Pamela Templer’s method for researching and teaching the ways that human activities affect natural ecosystems is a kind of ecosystem of its own, one where hands-on, in-the-field research and rigorous scholarship work together to enhance both endeavors. The CAS professor of biology has taken her students on six-week digs in New Hampshire’s Hubbard Brook Experimental Forest, where they buried two and a half miles of heating cable four inches beneath the forest floor, part of an effort to assess the impact of climate change on forest ecosystems. At Harvard Forest in Petersham, Mass., Templer’s students have measured the effects of a smaller winter snowpack on tree health and microbial life in soil samples.
The students love it. And they love Templer. One describes the professor-researcher as “a beacon of hope through this tough semester of Zoom classes.” Another says “people like Professor Templer are the reason I love science.” Further appreciation for Templer’s teaching is reflected in the dozens of honors and awards she’s received, including a 2015 Metcalf Award for Excellence in Teaching. Templer has now added yet another honor to her CV: she has been named the 2021 Provost’s Scholar-Teacher of the Year, an award that recognizes outstanding scholars who excel as teachers inside and outside the classroom. The annual award comes with a stipend of $5,000.
Kimberly McCall, a CAS professor and chair of biology, describes Templer in her nomination recommendation as “one of the most inspirational, talented, and versatile teachers in the Department of Biology.” McCall credits Templer with developing the perennially popular Biology of Global Change course, which covers the ecological impacts of human activity on terrestrial and aquatic ecosystems.
“Pam Templer,” she writes, “is a masterful lecturer who is teaching BU students important, current, and impactful science. She has engaged many students, and she has made a significant impact on the lives of many of our students.”
Templer, a biogeochemist, is also the director of the Biogeoscience PhD Program, a rigorous interdisciplinary training program, and the lead PI on a current NSF Research Training Grant that brought in $3 million for interdisciplinary graduate training in the URBAN Program.

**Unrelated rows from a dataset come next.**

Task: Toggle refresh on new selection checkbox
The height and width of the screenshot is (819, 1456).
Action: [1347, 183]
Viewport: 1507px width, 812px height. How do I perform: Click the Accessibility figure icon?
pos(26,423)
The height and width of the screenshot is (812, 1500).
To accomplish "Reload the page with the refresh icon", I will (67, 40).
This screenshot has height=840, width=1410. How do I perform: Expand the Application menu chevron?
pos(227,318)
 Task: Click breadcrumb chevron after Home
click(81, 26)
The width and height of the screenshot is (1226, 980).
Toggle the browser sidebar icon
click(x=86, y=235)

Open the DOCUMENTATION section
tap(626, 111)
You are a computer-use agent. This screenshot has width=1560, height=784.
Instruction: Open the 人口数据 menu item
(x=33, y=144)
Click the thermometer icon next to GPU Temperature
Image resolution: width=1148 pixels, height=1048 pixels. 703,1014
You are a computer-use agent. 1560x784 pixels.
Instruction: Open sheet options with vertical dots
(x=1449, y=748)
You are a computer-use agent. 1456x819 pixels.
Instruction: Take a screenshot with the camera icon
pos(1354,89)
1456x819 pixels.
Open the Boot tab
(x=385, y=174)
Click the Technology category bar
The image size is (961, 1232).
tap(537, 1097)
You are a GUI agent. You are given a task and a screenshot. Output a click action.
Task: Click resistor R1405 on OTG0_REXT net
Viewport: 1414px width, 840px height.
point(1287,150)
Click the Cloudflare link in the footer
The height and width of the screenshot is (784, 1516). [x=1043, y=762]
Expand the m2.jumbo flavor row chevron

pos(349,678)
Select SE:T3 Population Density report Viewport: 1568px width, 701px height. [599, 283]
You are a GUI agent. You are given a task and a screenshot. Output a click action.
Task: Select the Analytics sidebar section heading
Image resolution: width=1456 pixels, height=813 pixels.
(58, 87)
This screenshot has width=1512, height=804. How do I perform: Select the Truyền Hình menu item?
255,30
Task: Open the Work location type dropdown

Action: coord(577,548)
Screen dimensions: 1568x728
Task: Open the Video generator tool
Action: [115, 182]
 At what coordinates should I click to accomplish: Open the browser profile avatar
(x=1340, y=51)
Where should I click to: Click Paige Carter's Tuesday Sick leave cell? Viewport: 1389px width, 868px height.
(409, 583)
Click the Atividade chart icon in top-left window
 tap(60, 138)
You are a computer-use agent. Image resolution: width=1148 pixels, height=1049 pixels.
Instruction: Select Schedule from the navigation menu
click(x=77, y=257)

She is director of the program, where students are trained in biogeoscience and environmental health to work with cities to tackle urban environmental challenges.
Templer has long held the conviction that students become inspired and energized when they learn through hands-on, interdisciplinary, student-directed fun projects that address real-world problems. She applies that philosophy for high school students conducting research in her lab, students in her courses, PhD students working on chapters of their dissertations, and members of BU’s graduate programs working to broaden participation in STEM fields (science, technology, engineering, and mathematics).
“My enjoyment of, and passion for, teaching have only grown over time,” she says. “I find it a thrill to work with budding scientists. It’s a joy to help them discover the wonders of the world and work as interdisciplinary teams to address real-world environmental problems and to support them in becoming leaders and scholars.”
Among Templer’s many awards are a highly competitive NSF CAREER grant in 2011 and a National Science Foundation Research Traineeship grant in 2017. She was elected Ecological Society of America vice president for education and human resources in 2018 and a fellow of the Ecological Society of America in 2019. She has also served on the Scientific Coordinating Committee for Hubbard Brook Experimental Forest and on the Massachusetts Executive Office of Energy and Environmental Affairs Steering Committee for the MA Decarbonization Roadmap, and was a Bullard Fellow and Sustainability Science Fellow at Harvard University during her last sabbatical. Templer’s research group has over 90 scientific publications in high-profile scientific journals, including Nature, Proceedings of the National Academy of Sciences, and Nature Ecology and Evolution.